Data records
↓
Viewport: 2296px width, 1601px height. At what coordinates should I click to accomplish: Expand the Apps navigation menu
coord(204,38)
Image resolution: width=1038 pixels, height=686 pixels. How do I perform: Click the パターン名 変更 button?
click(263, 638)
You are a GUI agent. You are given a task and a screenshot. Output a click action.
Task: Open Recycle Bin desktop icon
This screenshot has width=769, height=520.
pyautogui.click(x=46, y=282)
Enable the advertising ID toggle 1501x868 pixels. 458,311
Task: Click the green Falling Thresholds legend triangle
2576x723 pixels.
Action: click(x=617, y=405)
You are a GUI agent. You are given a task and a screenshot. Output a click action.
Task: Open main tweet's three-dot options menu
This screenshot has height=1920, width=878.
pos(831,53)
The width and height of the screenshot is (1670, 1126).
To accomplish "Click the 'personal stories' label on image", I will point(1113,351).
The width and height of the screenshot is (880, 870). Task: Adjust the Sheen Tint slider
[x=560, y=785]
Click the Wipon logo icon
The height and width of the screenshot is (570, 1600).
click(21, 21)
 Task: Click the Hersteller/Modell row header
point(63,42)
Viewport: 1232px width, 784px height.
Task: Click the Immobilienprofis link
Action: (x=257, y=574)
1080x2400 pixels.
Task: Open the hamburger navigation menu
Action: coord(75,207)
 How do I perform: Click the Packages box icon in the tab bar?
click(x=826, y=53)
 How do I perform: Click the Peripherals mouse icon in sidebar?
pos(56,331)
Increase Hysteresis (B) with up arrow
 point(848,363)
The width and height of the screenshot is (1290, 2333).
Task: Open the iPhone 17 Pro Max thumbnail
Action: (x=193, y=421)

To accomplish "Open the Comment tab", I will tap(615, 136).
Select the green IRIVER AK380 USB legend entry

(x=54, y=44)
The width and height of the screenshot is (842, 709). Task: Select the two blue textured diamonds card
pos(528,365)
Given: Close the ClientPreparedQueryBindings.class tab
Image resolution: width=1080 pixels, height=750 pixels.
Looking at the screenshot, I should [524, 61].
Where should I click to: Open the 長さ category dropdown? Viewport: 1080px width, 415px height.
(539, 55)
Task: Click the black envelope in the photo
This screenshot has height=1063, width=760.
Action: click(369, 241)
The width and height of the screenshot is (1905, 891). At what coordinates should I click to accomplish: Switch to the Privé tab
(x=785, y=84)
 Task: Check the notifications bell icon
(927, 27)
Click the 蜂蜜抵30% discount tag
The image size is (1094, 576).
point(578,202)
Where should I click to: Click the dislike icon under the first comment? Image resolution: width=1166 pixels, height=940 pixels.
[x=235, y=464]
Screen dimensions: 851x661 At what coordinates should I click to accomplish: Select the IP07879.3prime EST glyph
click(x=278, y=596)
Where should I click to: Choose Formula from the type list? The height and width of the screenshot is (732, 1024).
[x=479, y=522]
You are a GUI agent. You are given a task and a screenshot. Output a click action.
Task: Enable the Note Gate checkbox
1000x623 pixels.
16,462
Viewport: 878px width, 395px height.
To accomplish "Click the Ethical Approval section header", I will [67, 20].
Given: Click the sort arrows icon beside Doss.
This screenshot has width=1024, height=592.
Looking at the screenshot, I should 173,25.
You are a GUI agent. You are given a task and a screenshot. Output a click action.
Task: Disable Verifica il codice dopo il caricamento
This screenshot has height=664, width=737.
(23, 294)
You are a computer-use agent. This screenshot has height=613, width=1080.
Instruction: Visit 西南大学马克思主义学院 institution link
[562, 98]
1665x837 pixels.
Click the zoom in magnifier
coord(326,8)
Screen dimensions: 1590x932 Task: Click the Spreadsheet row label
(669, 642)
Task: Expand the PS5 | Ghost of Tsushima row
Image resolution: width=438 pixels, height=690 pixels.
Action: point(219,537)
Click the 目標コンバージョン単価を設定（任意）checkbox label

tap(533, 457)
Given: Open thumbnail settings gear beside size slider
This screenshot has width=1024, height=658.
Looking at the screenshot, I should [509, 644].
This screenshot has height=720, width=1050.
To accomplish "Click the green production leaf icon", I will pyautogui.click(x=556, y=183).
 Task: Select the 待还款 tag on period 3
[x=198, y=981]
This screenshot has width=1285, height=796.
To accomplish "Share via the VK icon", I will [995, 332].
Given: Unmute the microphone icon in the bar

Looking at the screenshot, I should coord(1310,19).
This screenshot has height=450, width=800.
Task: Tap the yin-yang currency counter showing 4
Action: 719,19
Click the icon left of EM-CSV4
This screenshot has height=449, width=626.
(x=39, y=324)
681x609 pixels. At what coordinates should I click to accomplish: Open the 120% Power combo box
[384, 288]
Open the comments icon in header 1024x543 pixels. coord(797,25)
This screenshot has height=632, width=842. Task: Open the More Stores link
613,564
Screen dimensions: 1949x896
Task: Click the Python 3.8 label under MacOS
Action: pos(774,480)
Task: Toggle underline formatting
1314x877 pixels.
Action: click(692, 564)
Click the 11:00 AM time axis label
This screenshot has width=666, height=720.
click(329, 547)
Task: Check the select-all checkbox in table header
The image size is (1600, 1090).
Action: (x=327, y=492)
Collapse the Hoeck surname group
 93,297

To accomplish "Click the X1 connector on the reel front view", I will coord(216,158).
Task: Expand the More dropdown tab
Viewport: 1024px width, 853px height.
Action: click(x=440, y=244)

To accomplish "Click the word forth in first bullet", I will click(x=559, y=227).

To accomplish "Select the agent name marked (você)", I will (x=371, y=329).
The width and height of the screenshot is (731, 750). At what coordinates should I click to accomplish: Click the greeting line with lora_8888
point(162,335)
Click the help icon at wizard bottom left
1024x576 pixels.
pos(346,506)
↑
▶ [YOUR ASSIGNMENT]: Wherever the string "beside" occurs in the data, copy the line that holds it.

▶ [YOUR RESPONSE]:
Given: Click the sort arrows icon beside Doss.
Given: Open thumbnail settings gear beside size slider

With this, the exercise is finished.